Instructions to follow - The records that follow need to be printed exactly. Leave out each image.

──────── Input material ────────

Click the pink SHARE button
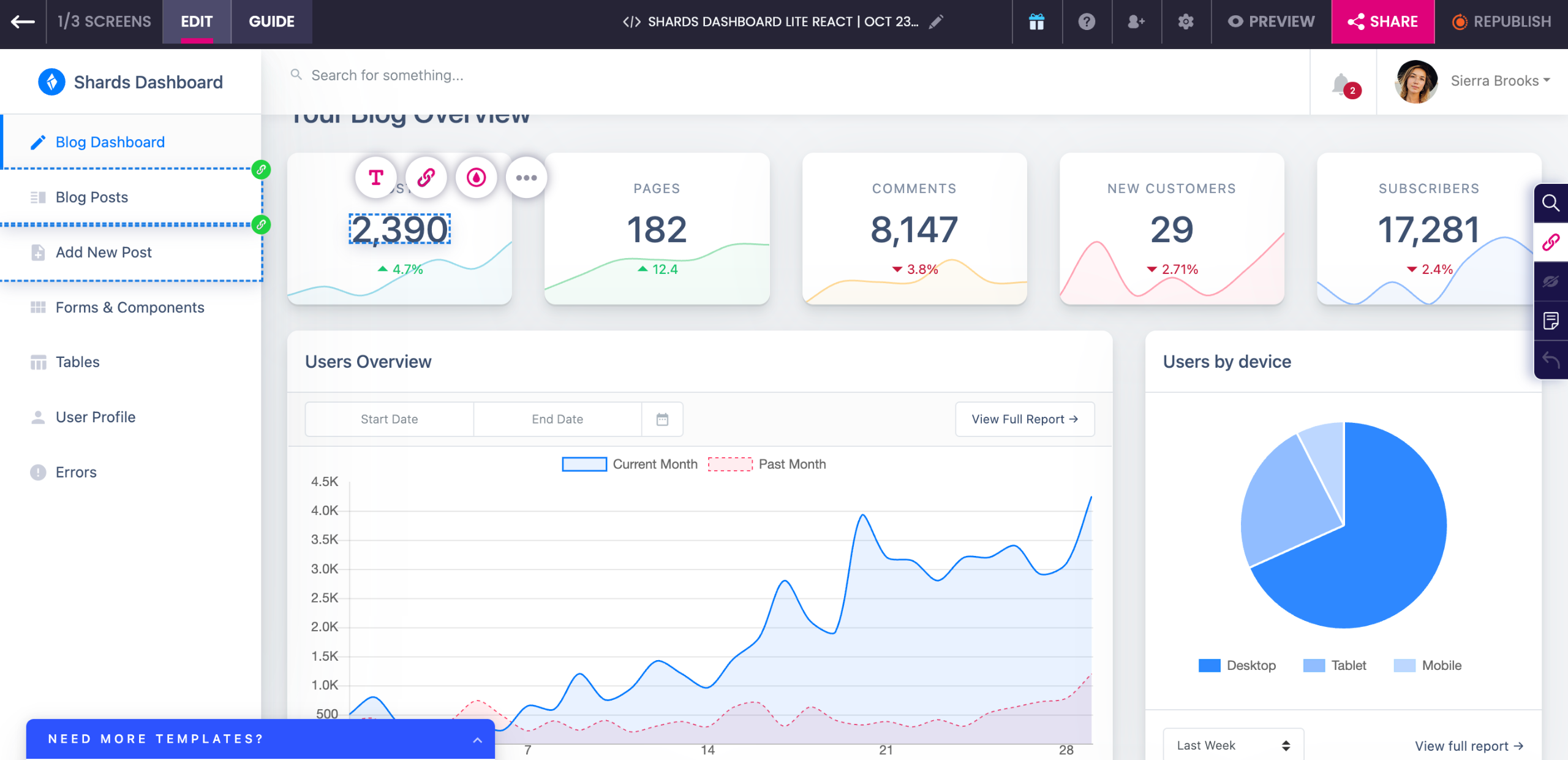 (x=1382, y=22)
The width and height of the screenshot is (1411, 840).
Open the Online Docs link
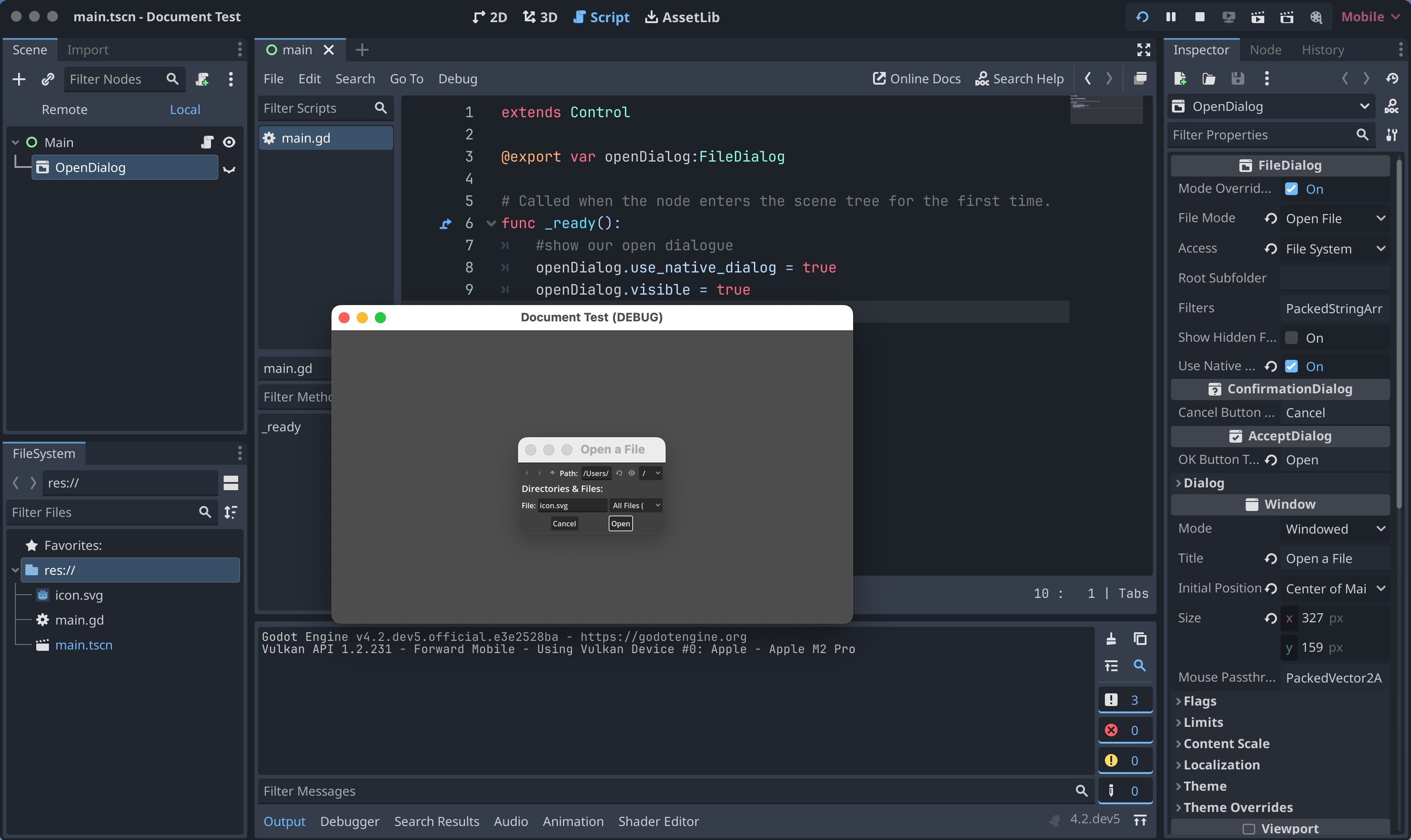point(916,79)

────────

Solution to this exercise -
Click the pink SHARE button
 (x=1382, y=22)
The width and height of the screenshot is (1411, 840).
Open the Online Docs link
point(916,79)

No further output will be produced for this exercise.